# Masnavi mANNavi

This tutorial demonstrates how to generate text using a character-based RNN. We will work with a dataset of Rumi's Masnavi Manavi Given a sequence of characters from this data , train a model to predict the next character in the sequence. Longer sequences of text can be generated by calling the model repeatedly.

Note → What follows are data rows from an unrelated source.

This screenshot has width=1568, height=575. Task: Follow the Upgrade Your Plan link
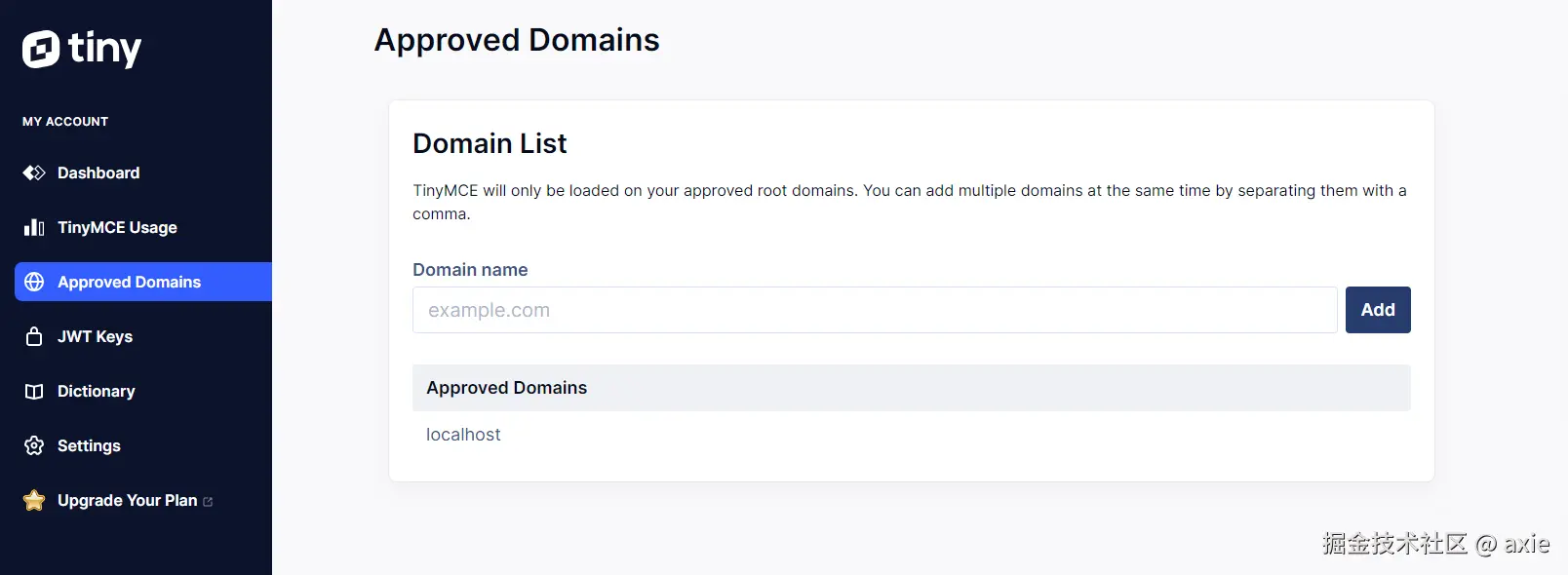(127, 501)
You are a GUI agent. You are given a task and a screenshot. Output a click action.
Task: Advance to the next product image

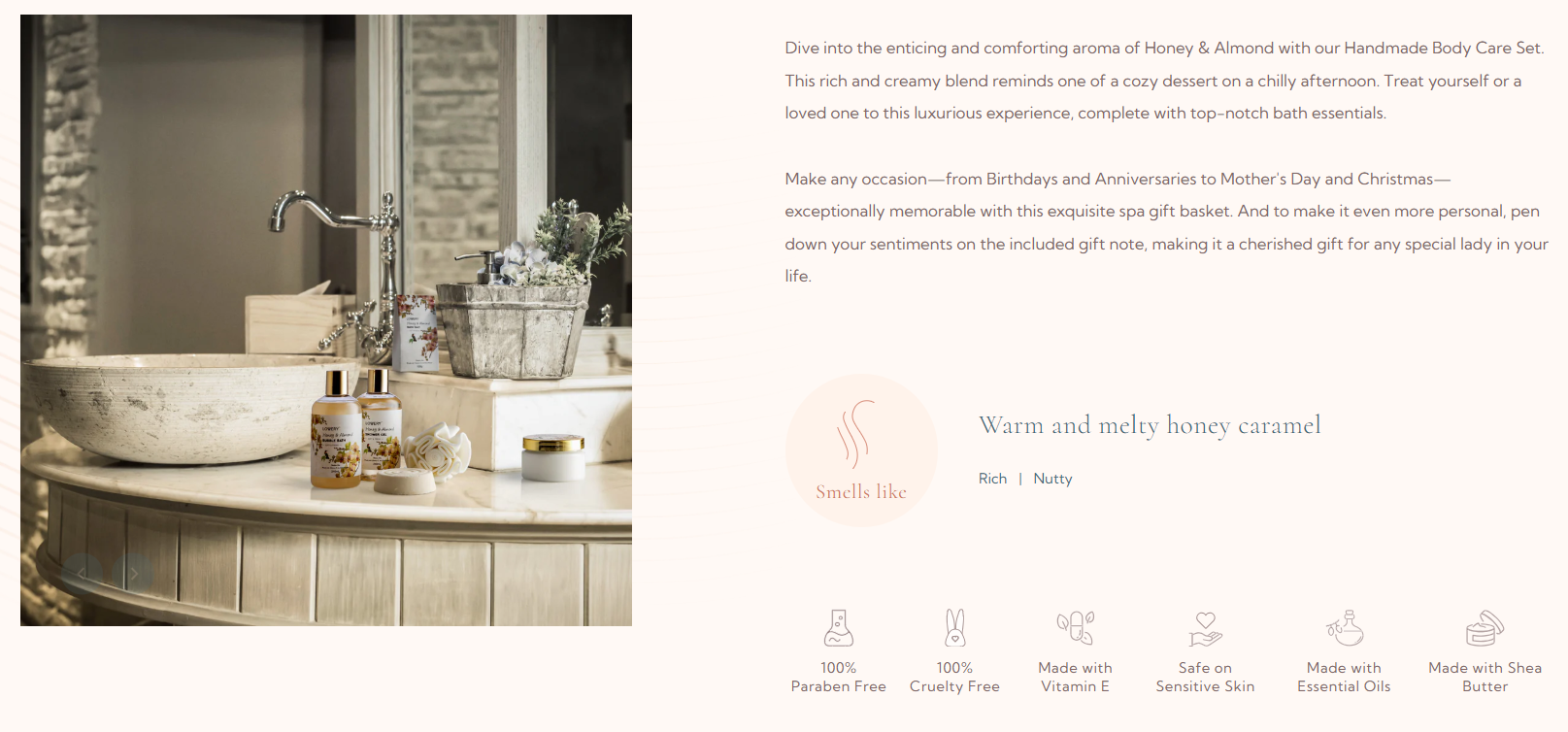coord(133,573)
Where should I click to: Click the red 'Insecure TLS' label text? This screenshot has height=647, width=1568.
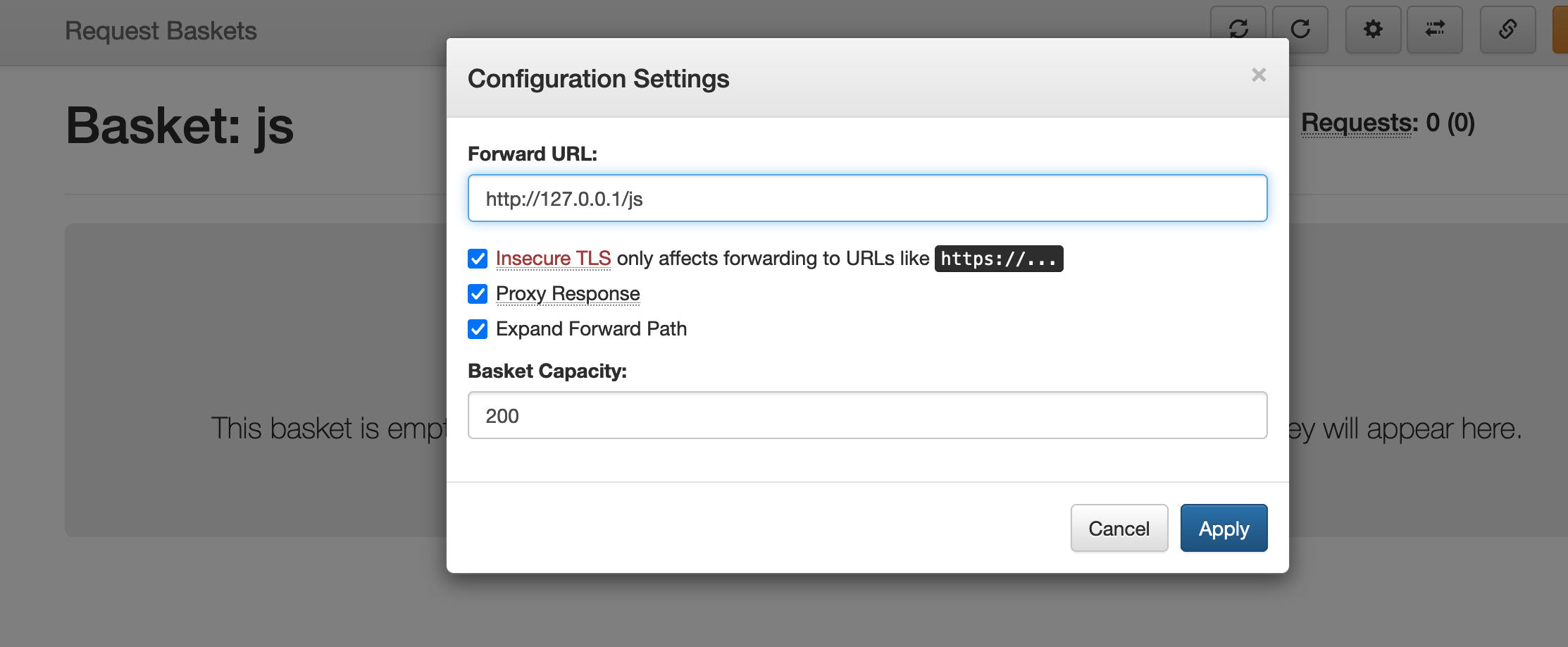tap(553, 259)
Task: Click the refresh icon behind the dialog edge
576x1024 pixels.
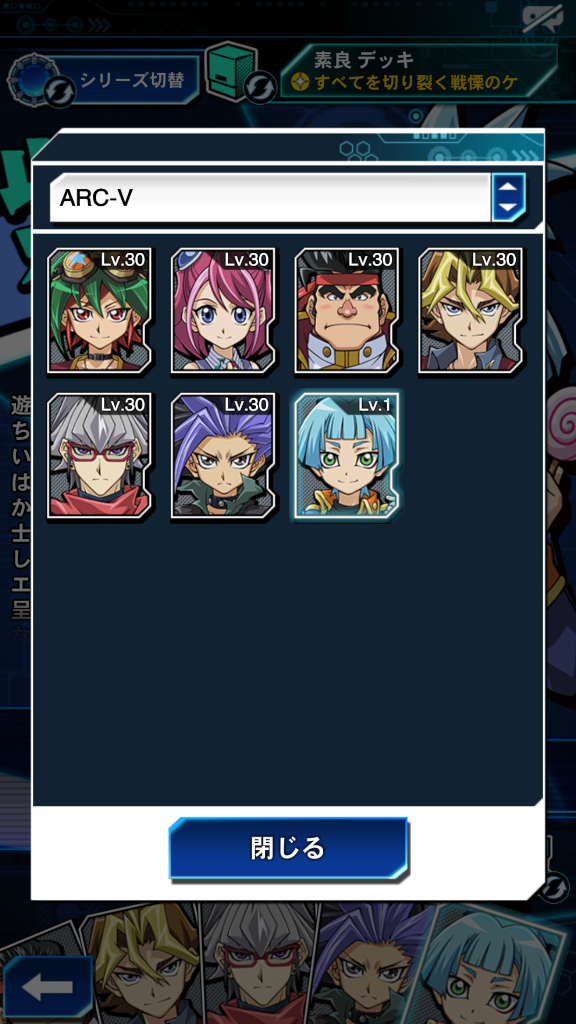Action: coord(556,886)
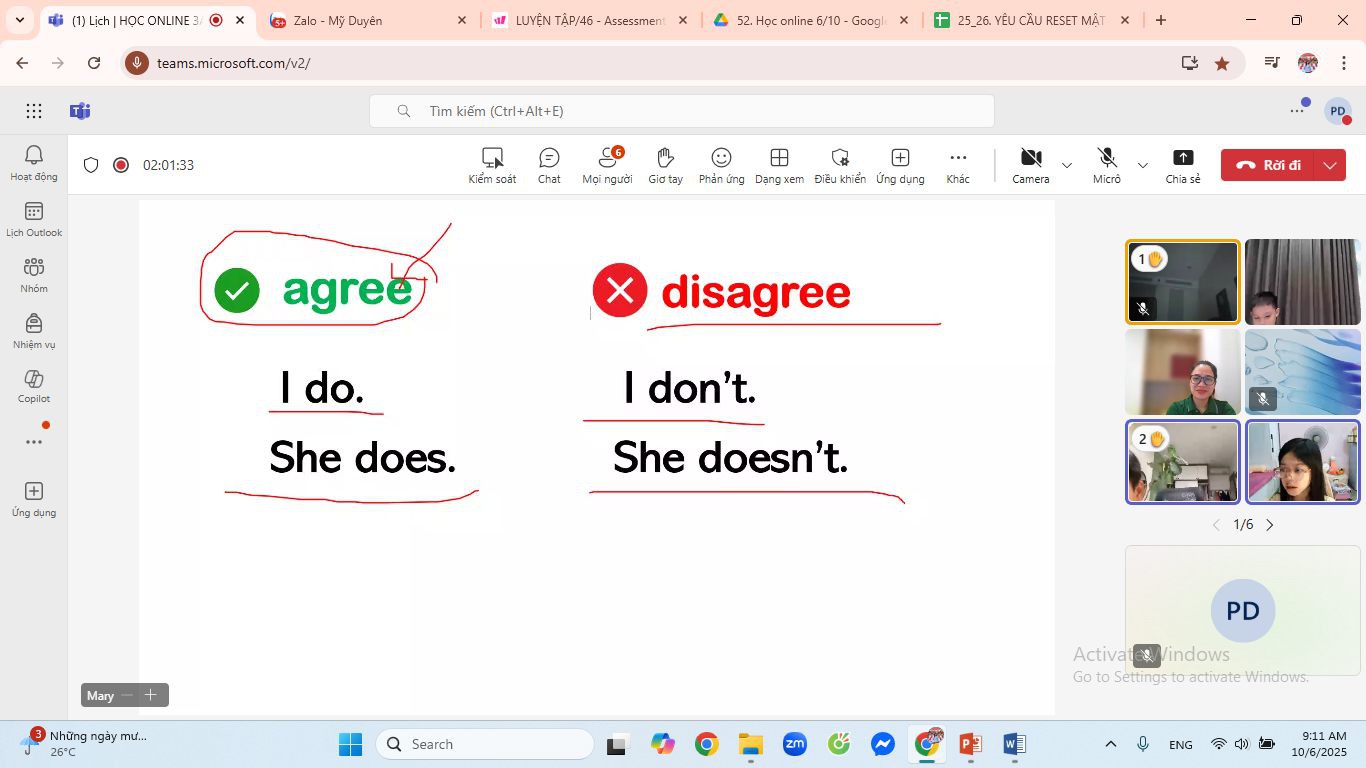Open Phản ứng reactions menu
1366x768 pixels.
click(721, 165)
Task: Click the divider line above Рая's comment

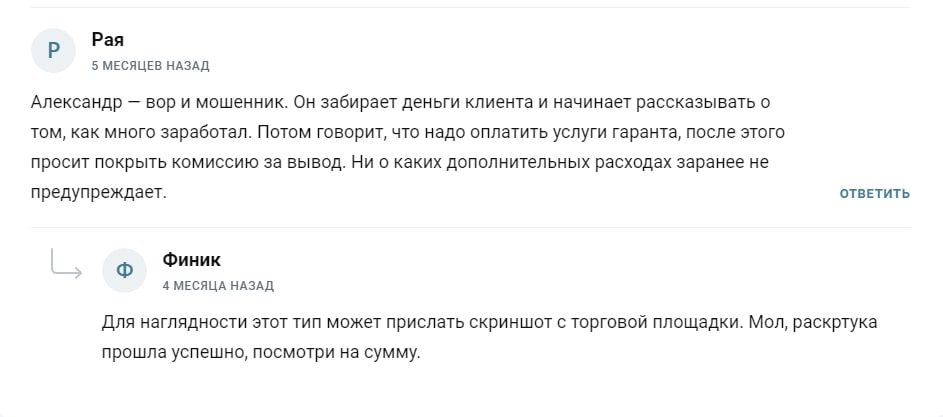Action: (470, 8)

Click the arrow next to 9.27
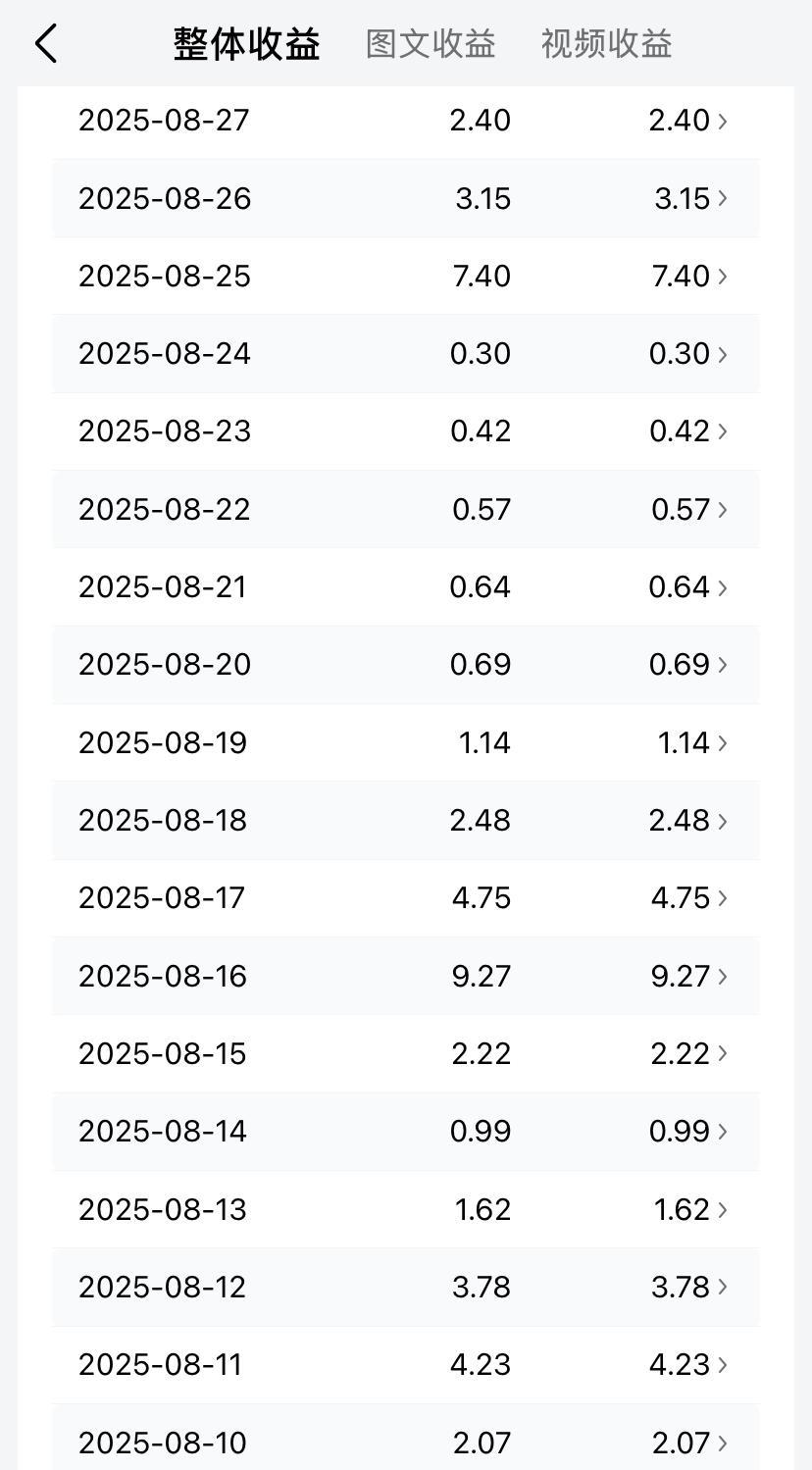coord(723,976)
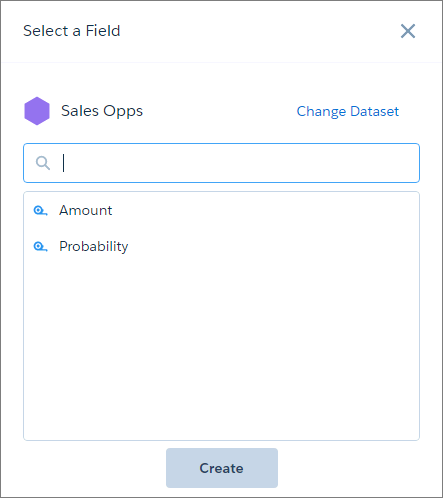Click the Select a Field title
The height and width of the screenshot is (498, 443).
pos(72,31)
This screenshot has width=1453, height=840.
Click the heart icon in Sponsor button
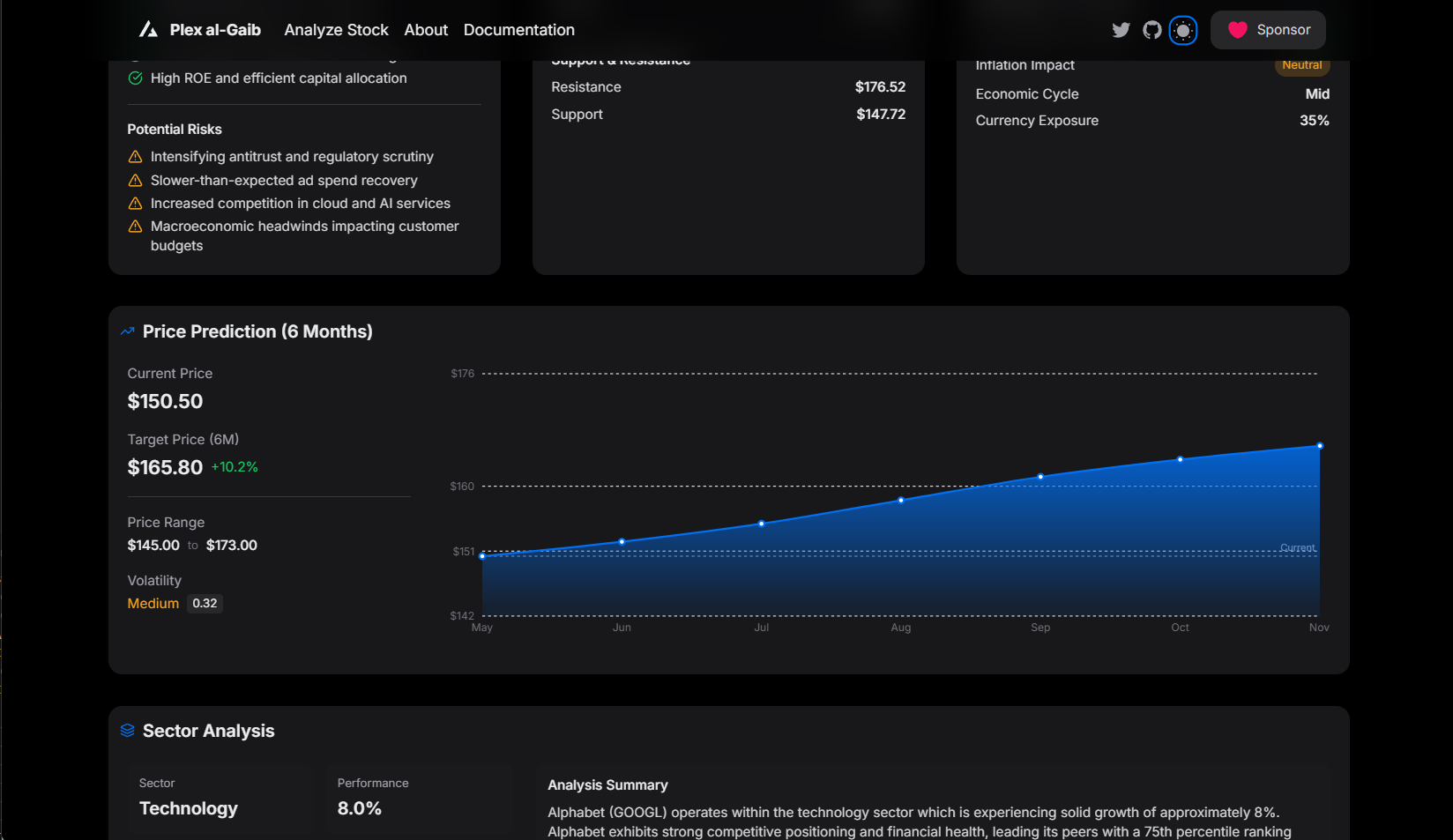(x=1238, y=30)
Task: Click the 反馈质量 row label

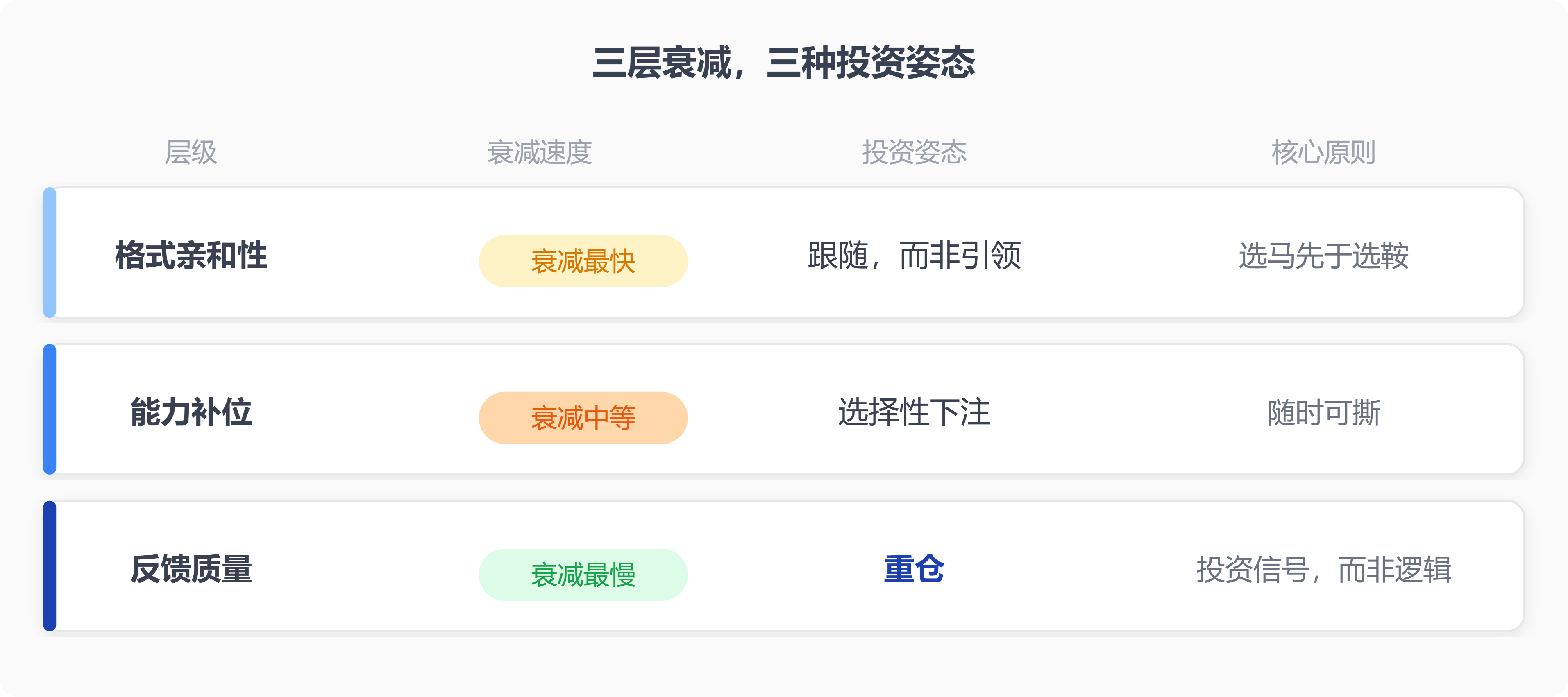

This tutorial includes runnable code implemented using [tf.keras](https://www.tensorflow.org/programmers_guide/keras) and [eager execution](https://www.tensorflow.org/programmers_guide/eager). The following is sample output when the model in this tutorial trained for 30 epochs, and started with the word "به":

<pre>

به درد و سرد
هم مخنث را نهان پيدا شود	سنگ و كوه و ماهشان بد پيش تو
اين كرامت يافت گردش دم به دست	آتشى خواهين فقير شاه مرد
مست آن كه خوش شدند آن كردگار	بى‏اسب زين سايه در جست او قما
چشم داند جست و باطن زير چاد	كان به چاهى مى‏كنى هم از خدا
خويشى و ديوار تن از دست تست	پس ندانستيم اندر مشرق است‏
صبر كن با اين دو معنيهاى نور	كه رود جز بس عدو ضرير
و آن پيمبر گفت او را حصرت زدند	هيچ گشتيم از دروغ آن جا روى‏
روز روشن گردد آن در دود تو	سوى موسى زيركى رنجور رفت‏
گفت دارم در گذار اين اعتقان	آمديم اندر هلا در نوع دان‏
هم تو بر با هم از آن آموخته است	فايم آن فرحود خود را از كل‏
ايمن آب بود آخر زمان	كه دمى سازن مرا پيش كشيد
كيست ما زين افتضاط فقل را	جفت در خشم آمد و رفته توار
نه به دست آمد كه اى من سرخ گشت	گنج نوع و خواب را ياريك شو
كى كنند آن پير انسبان مان خوى رو سوى خانه‏ى زردها را بر تنت	با سرشتن را بود هم در پذير	كه نباشد طبع شير و جهل شير
پا خلوص است از ناودان فر من خوشند يك ذوت آب از جبيله‏ى قوتى است	عاقلى بر صد معرف اين ستوخ‏
اين ندارد جان مادر مى‏فتد	چون نهاد او شير مردانه بجس
</pre>

While some of the sentences are grammatical, most do not make sense. The model has not learned the meaning of words, but consider:

* The model is character-based. When training started, the model did not know how to spell a word, or that words were even a unit of text.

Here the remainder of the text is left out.